The constant pool is an array of values. The instruction to load a constant looks up the value by index in that array. As with our bytecode array, the compiler doesn't know how big the array needs to be ahead of time. So, again, we need a dynamic one. Since C doesn't have generic data structures, we'll write another dynamic array data structure, this time for Value.

Constant instructions

We can store constants in chunks, but we also need to execute them. In a piece of code like:

print 1;
print 2;

The compiled chunk needs to not only contain the values 1 and 2, but know when to produce them so that they are printed in the right order. Thus, we need an instruction that produces a particular constant.

When the VM executes a constant instruction, it "loads" the constant for use. This new instruction is a little more complex than OP_RETURN. In the above example, we load two different constants. A single bare opcode isn't enough to know which constant to load.

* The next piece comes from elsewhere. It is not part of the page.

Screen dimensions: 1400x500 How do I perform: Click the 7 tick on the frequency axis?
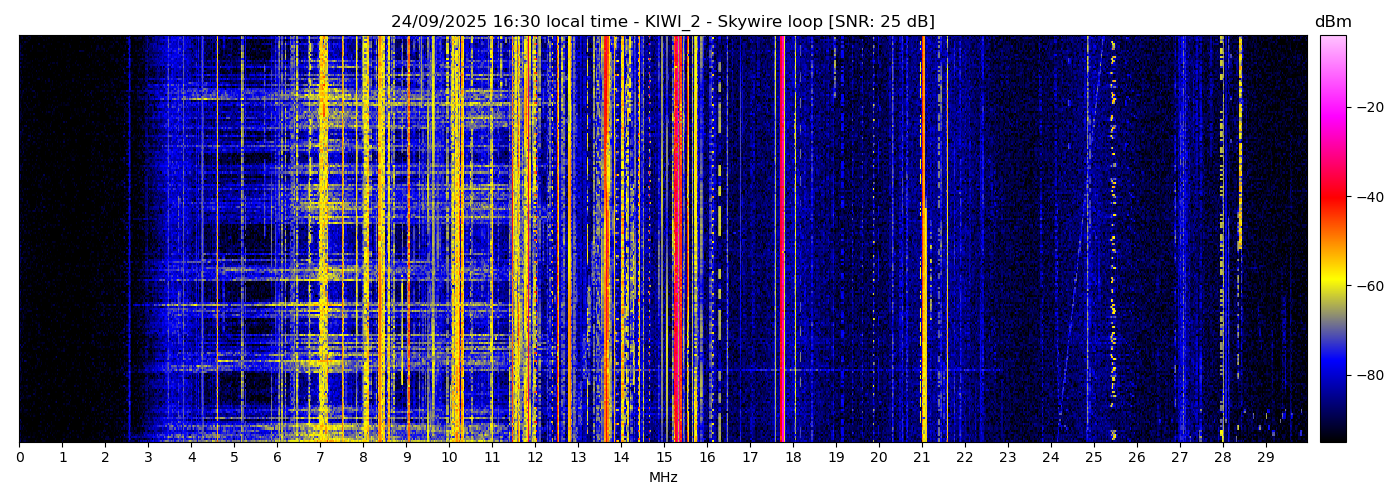pos(320,457)
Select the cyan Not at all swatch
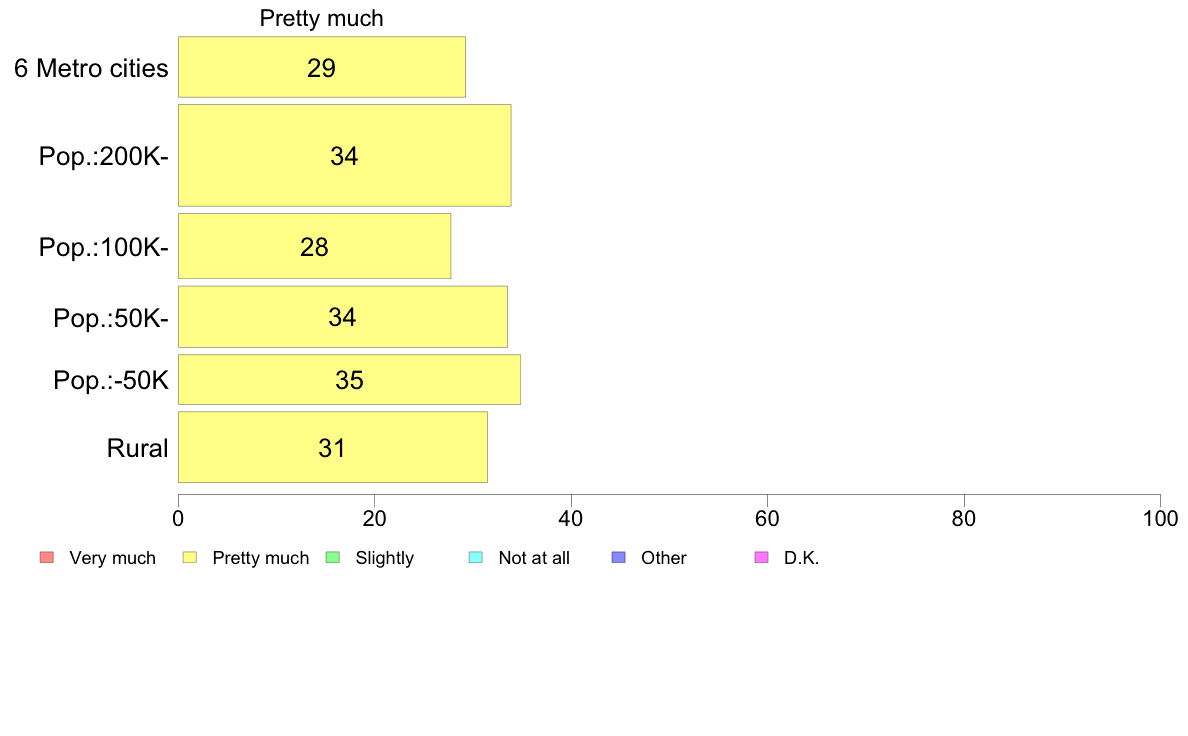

The means to "load" or "produce" a constant is vague because we haven't learned how the VM actually executes code at runtime yet.

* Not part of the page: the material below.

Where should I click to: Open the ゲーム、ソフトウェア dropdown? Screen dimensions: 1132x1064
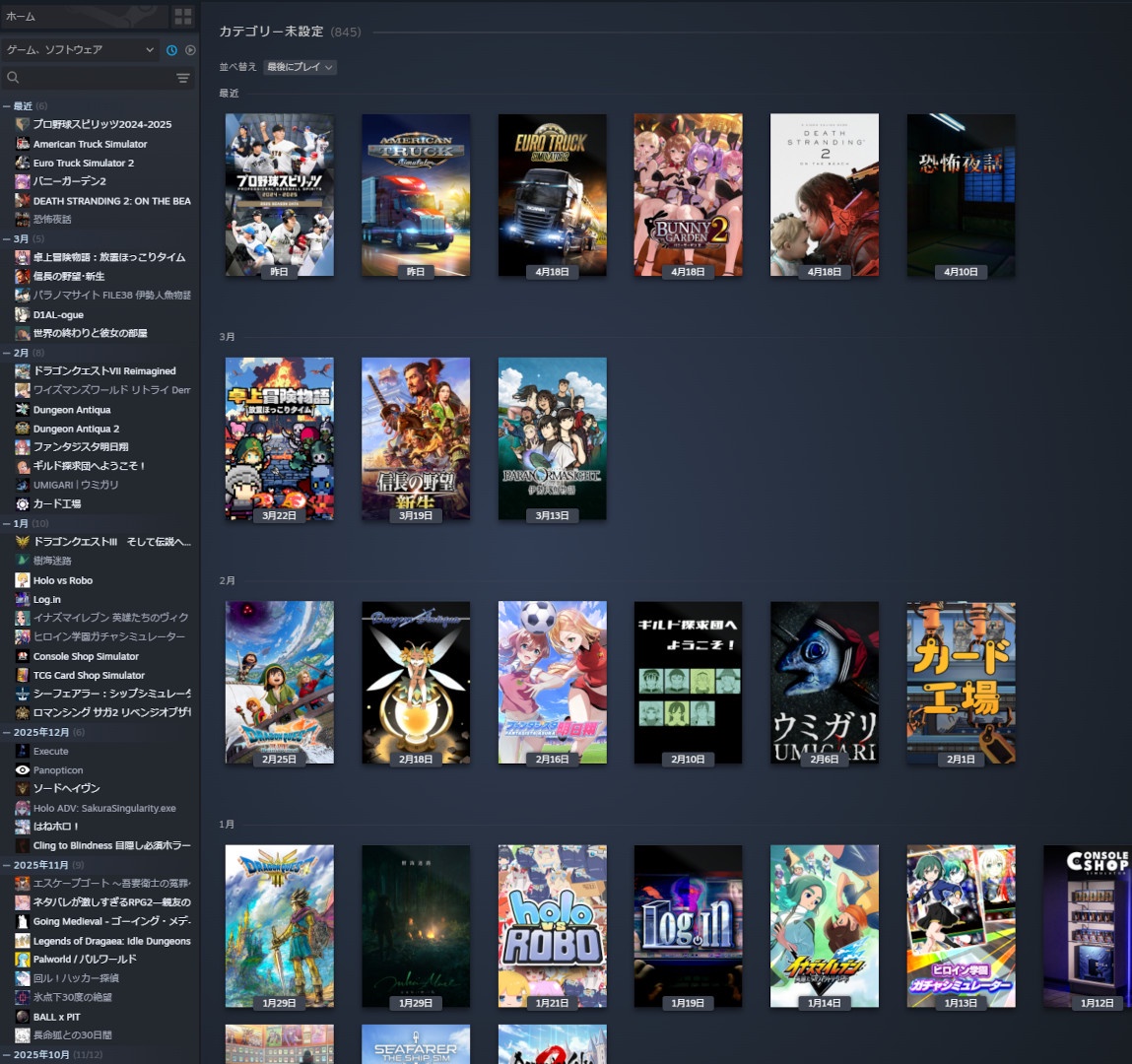[80, 50]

To handle cases like this, our bytecode - like most others - allows instructions to have operands. These are stored as binary data immediately after the opcode in the instruction stream and let us parameterize what the instruction does. operands

Bytecode instruction operands are not the same as the operands passed to an arithmetic operator. Instruction operands are a lower-level notion that modify how the bytecode instruction itself behaves.

Each opcode determines how many operand bytes it has and what they mean. E.g., a simple operation like "return" may have no operands, where an instruction for "load local variable" needs an operand to identify which variable to load. Each time we add a new opcode to clox, we specify what its operands look like - its instruction format.

Line Information

Chunks contain almost all the information that the runtime needs from the user's source code. It's kind of crazy to think that we can reduce all the different AST classes that we created in jlox down to an array of bytes and an array of constants. There's only one piece of data we're missing. We need it, even though the user hopes to never see it.

When the runtime error occurs, we show the user the line number of the offending source code. In jlox, those numbers live in tokens, which we in turn store in the AST nodes. We need a different solution for clox now that we've ditched syntax trees in favor of bytecode. Given any bytecode instruction, we need to be able to determine the line of the user's source program that it was compiled from.

There are a lot of clever ways we could encode this. I took the absolute simplest approach I could come up with, even though it's embarrassingly inefficient with memory. In the chunk, we store a separate array of integers that parallels the bytecode. Each number in the array is the line number for the corresponding byte in the bytecode. When a runtime error occurs, we look up the line number at the same index as the current instruction's offset in the code array.